Output every record exactly and leave each picture out.

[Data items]
════════════════════
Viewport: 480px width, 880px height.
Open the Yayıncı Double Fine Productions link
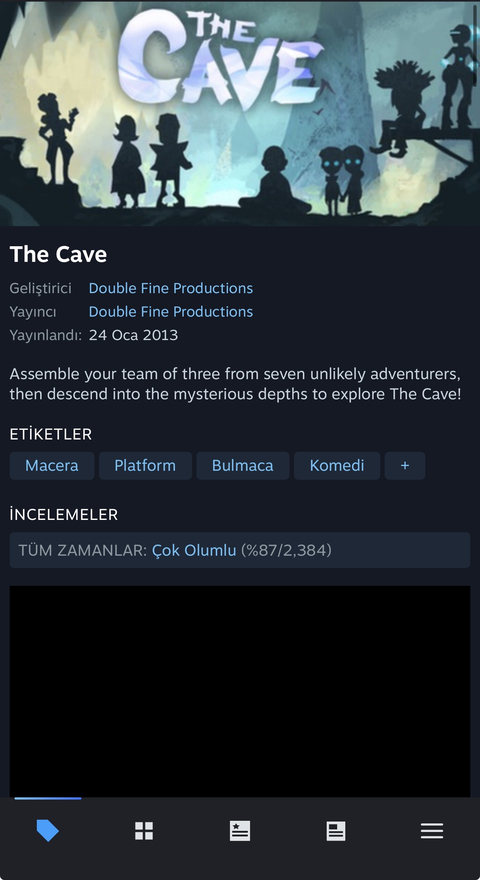tap(171, 311)
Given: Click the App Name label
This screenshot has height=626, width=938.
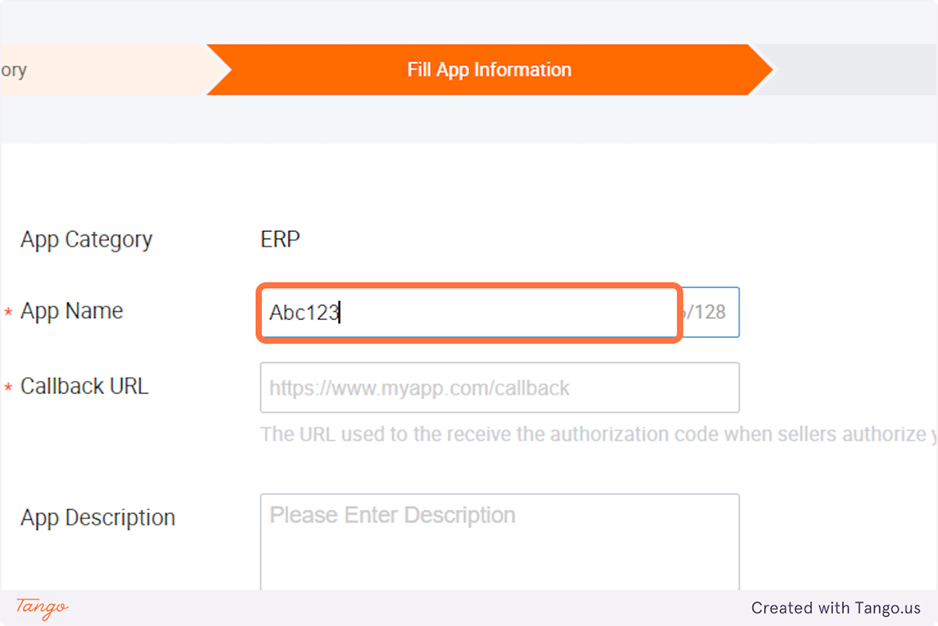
════════════════════
- _EXERCISE ANSWER_:
Viewport: 480px width, 880px height.
Open the Yayıncı Double Fine Productions link
tap(171, 311)
Given: Click the App Name label
This screenshot has height=626, width=938.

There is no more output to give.